The US Federal Reserve is determined to reduce the rate of inflation to manageable levels. Earlier in 2022, it looked possible such action could risk a bad outcome for the US and therefore the world via the dollar. Already, however, we are seeing better news on inflation so the risk of a really bad outcome is greatly reduced. The UK and Europe face more of a pig in the python on energy when it comes to inflation but here also the picture is past the worst.
With the chance of bad outcomes dramatically reduced as we enter 2023, we are focusing on how our companies are positioned strategically for the next few years. Here again, there are strong positives that are emerging in the corporate landscape. Multiple “Black Swans” (Brexit, COVID, the supply chain crisis and Ukraine) have engendered corporate fatigue in many small and medium sized companies and the gusher of cash from venture capital ready to unpick profitable incumbent verticals has been turned off.
The result is that the value of incumbency has increased dramatically and therefore Tesco, for example, does not need to worry about “q commerce” in quite the same way it did a year ago. Indeed, the corporate life cycle has become Darwinism on steroids and the Edinburgh Investment Trust is full of examples that are taking advantage of this tough near-term environment to gain market share responsibly at high incremental returns: Centrica, Dunelm, Greggs, Whitbread, Howdens and Ashtead to name but a few.
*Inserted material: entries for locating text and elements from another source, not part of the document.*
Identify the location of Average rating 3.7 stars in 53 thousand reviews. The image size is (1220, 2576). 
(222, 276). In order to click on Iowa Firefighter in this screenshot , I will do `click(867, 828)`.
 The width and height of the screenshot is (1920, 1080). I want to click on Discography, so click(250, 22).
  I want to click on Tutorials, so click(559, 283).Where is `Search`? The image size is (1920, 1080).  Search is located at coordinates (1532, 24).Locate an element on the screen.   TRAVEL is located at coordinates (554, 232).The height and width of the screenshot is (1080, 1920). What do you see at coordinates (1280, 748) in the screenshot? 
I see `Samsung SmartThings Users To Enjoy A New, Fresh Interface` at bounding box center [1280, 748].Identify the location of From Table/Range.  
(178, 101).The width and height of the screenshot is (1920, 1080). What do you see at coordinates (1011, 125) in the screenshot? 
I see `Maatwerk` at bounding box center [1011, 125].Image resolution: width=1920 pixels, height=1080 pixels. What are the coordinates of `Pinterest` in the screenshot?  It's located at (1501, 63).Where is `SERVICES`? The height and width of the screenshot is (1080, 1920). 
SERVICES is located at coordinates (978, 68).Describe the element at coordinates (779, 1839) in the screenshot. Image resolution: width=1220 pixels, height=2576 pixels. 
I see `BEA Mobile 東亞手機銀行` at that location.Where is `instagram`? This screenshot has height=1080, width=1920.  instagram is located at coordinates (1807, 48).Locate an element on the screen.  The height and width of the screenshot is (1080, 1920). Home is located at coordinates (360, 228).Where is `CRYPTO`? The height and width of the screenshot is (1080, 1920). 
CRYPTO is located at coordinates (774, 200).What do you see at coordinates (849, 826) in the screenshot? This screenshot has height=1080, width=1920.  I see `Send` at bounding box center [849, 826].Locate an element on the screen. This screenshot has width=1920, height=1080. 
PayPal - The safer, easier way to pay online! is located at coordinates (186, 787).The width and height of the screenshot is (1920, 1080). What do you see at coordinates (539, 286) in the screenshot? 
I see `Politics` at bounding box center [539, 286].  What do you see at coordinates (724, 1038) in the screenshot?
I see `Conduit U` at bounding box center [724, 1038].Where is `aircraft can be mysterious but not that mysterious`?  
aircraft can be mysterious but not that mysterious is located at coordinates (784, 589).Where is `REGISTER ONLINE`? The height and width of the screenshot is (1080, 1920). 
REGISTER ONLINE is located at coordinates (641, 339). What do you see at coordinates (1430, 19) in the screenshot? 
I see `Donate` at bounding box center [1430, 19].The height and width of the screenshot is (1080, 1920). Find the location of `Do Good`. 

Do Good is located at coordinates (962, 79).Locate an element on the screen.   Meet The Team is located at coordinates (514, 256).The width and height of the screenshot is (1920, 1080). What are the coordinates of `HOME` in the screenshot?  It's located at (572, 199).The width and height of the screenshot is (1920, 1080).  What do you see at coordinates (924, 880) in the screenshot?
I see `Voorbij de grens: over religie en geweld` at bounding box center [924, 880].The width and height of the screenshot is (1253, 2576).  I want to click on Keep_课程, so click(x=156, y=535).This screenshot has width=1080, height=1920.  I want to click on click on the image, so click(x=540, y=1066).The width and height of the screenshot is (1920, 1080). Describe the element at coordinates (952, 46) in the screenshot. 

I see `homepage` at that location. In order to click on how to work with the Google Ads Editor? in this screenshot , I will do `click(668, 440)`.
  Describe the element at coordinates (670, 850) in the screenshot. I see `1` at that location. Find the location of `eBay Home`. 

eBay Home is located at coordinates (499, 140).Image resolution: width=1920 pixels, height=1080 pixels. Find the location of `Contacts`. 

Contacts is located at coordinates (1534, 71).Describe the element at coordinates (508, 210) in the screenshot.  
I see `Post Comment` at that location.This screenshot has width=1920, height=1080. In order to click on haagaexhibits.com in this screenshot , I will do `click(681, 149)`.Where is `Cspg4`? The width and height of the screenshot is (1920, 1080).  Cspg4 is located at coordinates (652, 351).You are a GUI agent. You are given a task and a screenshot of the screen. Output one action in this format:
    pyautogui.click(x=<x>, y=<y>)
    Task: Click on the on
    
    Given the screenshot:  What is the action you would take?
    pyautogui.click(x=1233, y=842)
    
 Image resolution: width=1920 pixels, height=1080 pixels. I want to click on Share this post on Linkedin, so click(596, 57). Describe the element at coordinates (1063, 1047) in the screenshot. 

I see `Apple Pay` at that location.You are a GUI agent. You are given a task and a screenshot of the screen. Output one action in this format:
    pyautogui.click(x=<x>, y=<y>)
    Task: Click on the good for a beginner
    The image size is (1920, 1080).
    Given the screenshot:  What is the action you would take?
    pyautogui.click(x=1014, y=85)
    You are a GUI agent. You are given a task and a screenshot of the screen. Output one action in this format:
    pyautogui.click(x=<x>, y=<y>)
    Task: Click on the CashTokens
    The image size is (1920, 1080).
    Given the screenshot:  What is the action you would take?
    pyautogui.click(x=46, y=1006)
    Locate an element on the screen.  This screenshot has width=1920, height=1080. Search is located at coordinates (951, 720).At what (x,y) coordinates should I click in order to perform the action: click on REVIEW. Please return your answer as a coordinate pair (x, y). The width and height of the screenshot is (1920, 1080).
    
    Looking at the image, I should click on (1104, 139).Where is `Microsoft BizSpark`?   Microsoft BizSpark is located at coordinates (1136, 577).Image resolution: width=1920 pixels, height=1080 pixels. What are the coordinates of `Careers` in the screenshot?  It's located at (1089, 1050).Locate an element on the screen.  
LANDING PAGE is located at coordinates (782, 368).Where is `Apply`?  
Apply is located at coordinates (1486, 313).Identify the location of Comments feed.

Importantly, we are looking for companies growing responsibly in a way that works for all stakeholders. Greggs was a pioneer of this with its Breakfast Clubs for school kids.
The “Black Swans” of the last few years have also shown the importance of supply chain resilience. Companies now rightly obsess over their single points of failure and, in this vein, are looking to reduce their dependence on China (witness Apple’s move to switch some production to India) and hold more stock in case things don’t go to plan. This gentle deglobalisation is a strong long-term positive current for the likes of RS and Intel.
The UK stock market has had a subdued period since the Brexit vote in 2016, UK equity flows have been persistently negative since and yet in 2022 we saw a stabilisation as quality and low valuation came to the fore. Markets are anticipatory and if we are right that the economic news will become less bad then we are in the foothills of a renaissance of UK equities.
KEY RISKS
The portfolio may invest in smaller companies. These stocks may be less liquid and the price swings greater than those in, for example, larger companies. The Company borrows money to invest in the stock market within prescribed limits with the aim of enhancing returns. The use of borrowings may increase the volatility of the NAV and may reduce returns when asset values fall. The Company may invest in derivatives. The use of derivatives may create leverage or gearing. A relatively small movement in the value of a derivative's underlying investment may have a larger impact, positive or negative, on the value of the company than if the underlying investment was held instead.